Emphasizing that the statutory aim of the underinsured motorist statute is to fully compensate the insured, the Supreme Court held that that aim "cannot be defeated by offsetting underinsurance coverage by tortfeasor assets that have not been received by the insured." The court noted that the insurer "may secure subrogation rights against additional assets of the tortfeasor by avoiding the settlement with prompt payment of underinsurance benefits and a substituted payment to the insured", ensuring that the injured insured receives the full benefit of the proposed settlement and his underinsurance coverage.[2] Because the Hamiltons' claim was undisputedly worth more than their recovery, there was no issue of double recovery.[3]

In contrast, Safeco argues here that Roberts' settlement amount fully compensates her for her injuries entitling Safeco to reimbursement so that Roberts will not recover twice for the same loss. Safeco's subrogation rights arise in equity and by contract.[4] Roberts received benefits under the Safeco policy because, as an injured passenger, she came within the definition of an "insured" under the PIP provisions. As a third party beneficiary, she is therefore bound by its terms and conditions.[5] One of the policy's conditions for payment of PIP benefits is that the recipient give Safeco the right of subrogation to the extent of benefits paid. The policy provides that if the insured recovers damages from another, "that person shall hold in trust for us the proceeds of the recovery and shall reimburse us to the extent of our payment." If the parties disagree as to the amount payable under the policy, the policy requires that "the dispute shall be resolved by arbitration."

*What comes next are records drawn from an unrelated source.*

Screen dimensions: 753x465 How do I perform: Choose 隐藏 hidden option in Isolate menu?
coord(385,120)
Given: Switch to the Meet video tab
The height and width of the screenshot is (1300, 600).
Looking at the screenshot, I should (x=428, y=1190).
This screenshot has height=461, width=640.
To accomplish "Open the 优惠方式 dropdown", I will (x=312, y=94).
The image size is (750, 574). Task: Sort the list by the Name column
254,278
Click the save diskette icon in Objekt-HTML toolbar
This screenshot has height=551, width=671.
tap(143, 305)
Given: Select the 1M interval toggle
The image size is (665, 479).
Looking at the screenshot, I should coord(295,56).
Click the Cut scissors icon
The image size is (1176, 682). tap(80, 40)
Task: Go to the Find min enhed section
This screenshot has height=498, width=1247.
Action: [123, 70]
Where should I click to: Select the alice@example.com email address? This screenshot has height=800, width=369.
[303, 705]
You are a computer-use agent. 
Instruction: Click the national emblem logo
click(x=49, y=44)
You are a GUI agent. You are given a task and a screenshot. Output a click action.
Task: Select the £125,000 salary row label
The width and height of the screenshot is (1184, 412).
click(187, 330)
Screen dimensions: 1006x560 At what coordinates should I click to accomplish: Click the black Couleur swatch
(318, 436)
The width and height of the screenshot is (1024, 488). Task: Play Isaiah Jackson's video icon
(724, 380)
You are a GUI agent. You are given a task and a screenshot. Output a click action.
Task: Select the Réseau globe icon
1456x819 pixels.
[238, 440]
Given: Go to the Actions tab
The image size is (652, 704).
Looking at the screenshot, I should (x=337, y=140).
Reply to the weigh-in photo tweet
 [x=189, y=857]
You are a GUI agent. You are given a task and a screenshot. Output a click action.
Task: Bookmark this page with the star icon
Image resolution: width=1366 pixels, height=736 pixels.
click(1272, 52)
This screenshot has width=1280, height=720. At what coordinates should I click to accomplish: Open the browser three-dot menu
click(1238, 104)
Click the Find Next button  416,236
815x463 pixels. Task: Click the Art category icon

In equity, the rule is that an insurer is entitled to reimbursement of benefits paid where the insured recovers payment for the same loss rom a tortfeasor. "The equitable principle, based on unjust enrichment, is that an injured party is entitled to be made whole but should not be allowed to duplicate recovery."[6]*671 Thus, under both the insurance contract and equity, Safeco holds a subrogation interest in any recovery Roberts might obtain from the tortfeasor. Whether Safeco is entitled to reimbursement depends however on whether the $20,000 settlement amount fully compensates Roberts for her damages. If it does, Safeco is entitled under both the contract and equity to reimbursement. If it does not, as Safeco itself acknowledges, there is no right to reimbursement.

The trial court correctly decided that the issue cannot be decided until the value of Roberts' claim is evaluated by an arbitrator. Roberts' remedy under the policy is to proceed to arbitration. Summary judgment was properly granted in favor of Safeco.

NOTES

[1] 107 Wash.2d 721, 733 P.2d 213 (1987).

[2] Hamilton, 107 Wash.2d at 735, 733 P.2d 213 (emphasis added).

[3] Roberts also cites to the recent case of Bierce v. Grubbs, 84 Wash.App. 640, 929 P.2d 1142 (1997), in support of her argument. Bierce is again readily distinguishable. There, the insureds contended that Safeco should be permitted to pursue its subrogation claim against the tortfeasor and was not entitled to any of the funds paid by the tortfeasors or their insurer pursuant to an offer of judgment. The court noted that, under Leader Nat'l Ins. Co. v. Torres, 113 Wash.2d 366, 373, 779 P.2d 722 (1989), Safeco could proceed against the insureds for reimbursement only after showing they had been fully compensated. But Safeco never sought reimbursement against its insureds nor was there even an evidentiary finding that the insureds were fully compensated by payment of the judgment. Therefore the court held that the trial court erred in requiring the insureds to reimburse Safeco out of the settlement funds.

[4] State Farm Mut. Auto. Ins. Co. v. Lou, 36 Wash. App. 838, 840-41, 678 P.2d 339 (1984).

[5] Mattson v. Stone, 32 Wash.App. 630, 648 P.2d 929 (1982).

[6] State Farm Mut. Auto. Ins. Co. v. Lou, 36 Wash. App. at 841, 678 P.2d 339.